Kokodo-budo-Libramont
Jinaï,
Shinsetsu.
Ces
mots japonais peuvent être traduit par Bonté ou Bienveillance. Cela
fait partie du rituel de politesse Aïsatsu. Le samouraï éduqué
s'attache à ne pas dire seulement « merci » , mais
« je vous suis reconnaissant de ce que vous faites pour moi »,
soit : « Yoroshiku onegaï shimasu ».
Cette
bonté à l'égard d'autrui, c'est le côté féminin du caractère
du guerrier qui donne une image élégante et une attitude
révérencieuse, démontrant le contrôle de soi et le respect à
l'égard d'autrui.
Mais
la Bienveillance, c'est bien plus que cette première approche
visuelle de politesse, c'est le vrai principe de la vertu de l'âme
qui porte à désirer le bien-être d'autrui dans le dénuement
matériel et qui est demandé au guerrier de mettre en pratique dans
le Bushido. C'est le résultat et la finalité de la grandeur
de l'âme selon le Bouddhisme, rejoint en cela par F.Hutcheson
philosophe anglais du 18e siècle.
Ce
dernier met d'ailleurs en garde : la bienveillance n'est pas un
instrument servant une quelconque reconnaissance d'affection ou
d'intérêt, mais une disposition vertueuse s'appliquant à ouvrir
son cœur et son attention à l'autre. C'est lui signifier que l'on
donne de l'importance à cette personne, qu'on la valorise. Cela crée
un climat naturel de disposition et d'écoute de cette autre personne
à vos propres aspirations.
C'est
la qualité première exigée du supérieur ou de l'enseignant. Le
principe de bienveillance fait d'ailleurs partie des outils modernes
de bonne gouvernance, de convivialité et d'éducation enseignés aux
dirigeants, responsables commerciaux, ainsi qu'aux enseignants de
toutes écoles et éducateurs de mouvements de jeunesse.
La
Bienveillance n'est pas laxisme ou complaisance, elle demande de la
vigilance. Ce n'est pas un acquis, cela se travaille chaque jour en
gérant ses émotions et en contrôlant ses attitudes. Cette
attention à l'autre doit se faire sans calcul, sans besoin de
retour, ni de jugement. Elle demande réflexion, il faut méditer sur
ce qui est bien pour soi et pour les autres sans commettre
d'injustice.
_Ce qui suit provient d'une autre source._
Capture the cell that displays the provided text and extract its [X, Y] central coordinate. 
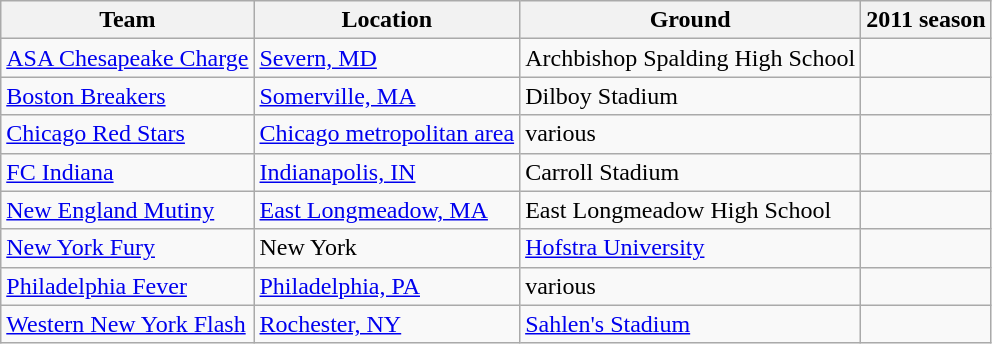
FC Indiana [128, 172]
Location [387, 20]
Ground [690, 20]
Boston Breakers [128, 96]
Archbishop Spalding High School [690, 58]
Rochester, NY [387, 324]
Carroll Stadium [690, 172]
Philadelphia Fever [128, 286]
Chicago Red Stars [128, 134]
Somerville, MA [387, 96]
New York [387, 248]
Indianapolis, IN [387, 172]
Chicago metropolitan area [387, 134]
Team [128, 20]
East Longmeadow, MA [387, 210]
Hofstra University [690, 248]
2011 season [926, 20]
Severn, MD [387, 58]
East Longmeadow High School [690, 210]
New England Mutiny [128, 210]
Dilboy Stadium [690, 96]
Sahlen's Stadium [690, 324]
Philadelphia, PA [387, 286]
Western New York Flash [128, 324]
New York Fury [128, 248]
ASA Chesapeake Charge [128, 58]
Locate the cell with the specified text and output its (x, y) center coordinate. 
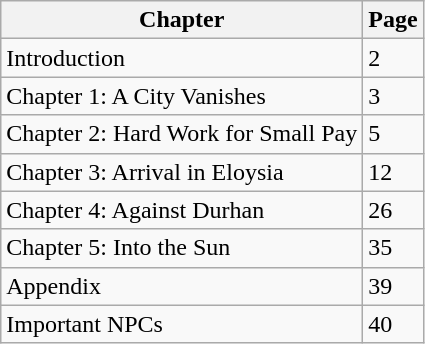
35 (393, 248)
Chapter 1: A City Vanishes (182, 96)
5 (393, 134)
Chapter 5: Into the Sun (182, 248)
Page (393, 20)
2 (393, 58)
Chapter 3: Arrival in Eloysia (182, 172)
3 (393, 96)
39 (393, 286)
Introduction (182, 58)
Important NPCs (182, 324)
Chapter (182, 20)
26 (393, 210)
Appendix (182, 286)
Chapter 2: Hard Work for Small Pay (182, 134)
12 (393, 172)
Chapter 4: Against Durhan (182, 210)
40 (393, 324)
Extract the [x, y] coordinate from the center of the cell holding the provided text.  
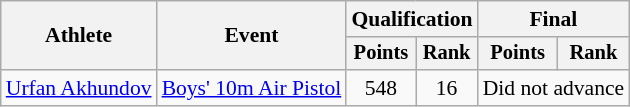
Final [554, 19]
Athlete [79, 36]
Event [252, 36]
Urfan Akhundov [79, 88]
Qualification [412, 19]
548 [380, 88]
16 [447, 88]
Did not advance [554, 88]
Boys' 10m Air Pistol [252, 88]
Detect which cell encompasses the target text, then output its [X, Y] center coordinate. 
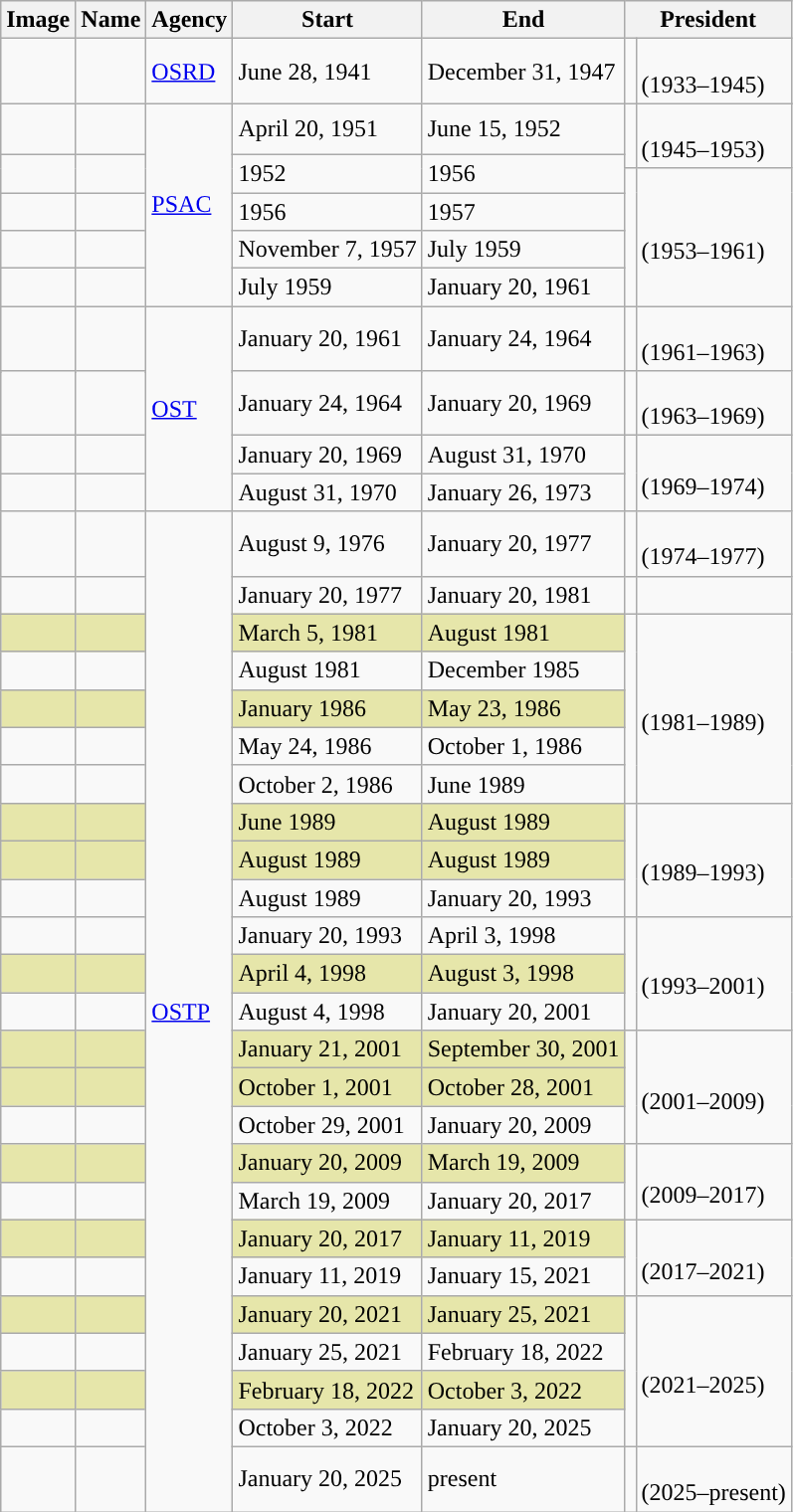
Name [111, 20]
(1981–1989) [713, 708]
October 28, 2001 [523, 1088]
October 1, 2001 [327, 1088]
Start [327, 20]
June 15, 1952 [523, 129]
Agency [189, 20]
January 20, 2001 [523, 1012]
(2025–present) [713, 1479]
Image [38, 20]
October 1, 1986 [523, 746]
May 23, 1986 [523, 708]
(1969–1974) [713, 474]
1957 [523, 212]
September 30, 2001 [523, 1050]
January 20, 2021 [327, 1314]
November 7, 1957 [327, 250]
April 4, 1998 [327, 974]
December 31, 1947 [523, 72]
(1953–1961) [713, 237]
1952 [327, 173]
June 28, 1941 [327, 72]
(2017–2021) [713, 1258]
October 2, 1986 [327, 784]
End [523, 20]
December 1985 [523, 671]
OST [189, 409]
January 26, 1973 [523, 493]
August 3, 1998 [523, 974]
(1945–1953) [713, 135]
January 20, 1981 [523, 595]
January 15, 2021 [523, 1277]
PSAC [189, 205]
(2001–2009) [713, 1088]
January 21, 2001 [327, 1050]
(1963–1969) [713, 404]
January 1986 [327, 708]
August 9, 1976 [327, 543]
(2021–2025) [713, 1371]
(1933–1945) [713, 72]
April 3, 1998 [523, 936]
March 5, 1981 [327, 633]
OSTP [189, 1012]
(1989–1993) [713, 860]
August 4, 1998 [327, 1012]
May 24, 1986 [327, 746]
October 29, 2001 [327, 1125]
OSRD [189, 72]
(1961–1963) [713, 338]
present [523, 1479]
April 20, 1951 [327, 129]
(2009–2017) [713, 1182]
President [708, 20]
(1974–1977) [713, 543]
(1993–2001) [713, 974]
Savoir ce qui est juste pour tous, c'est donner une
dimension universelle à la bienveillance, cela ne se cantonne plus à
un simple rapport de personne à personne.
Politesse,
empathie, disponibilité, ponctualité, honnêteté, amabilité,
voilà les qualités premières à mettre en pratique pour obtenir
une communication enrichissante, à cela on peut ajouter une attitude
(Shiseï) calme, souriante, positive et optimiste, en rejetant
formellement moquerie et médisance. La Bienveillance demande vérité,
rigueur et sagesse d'esprit. Toute communication verbale ou écrite
doit être filtrée par la vérité, la qualité et
l'utilité.
Si ces trois aspects ne sont pas réunis, il faut s'attacher à
rejeter cette communication.
Il
ne doit pas y avoir de volonté de changer l'autre, mais simplement
se forcer à modifier son propre comportement pour provoquer une
ouverture d'esprit, sans attente de brusque amélioration, ni de
jugement quelconque.
Donner le meilleur de soi, sans attente de retour. C'est le sens
moral pur et beau, l'élévation de l'âme.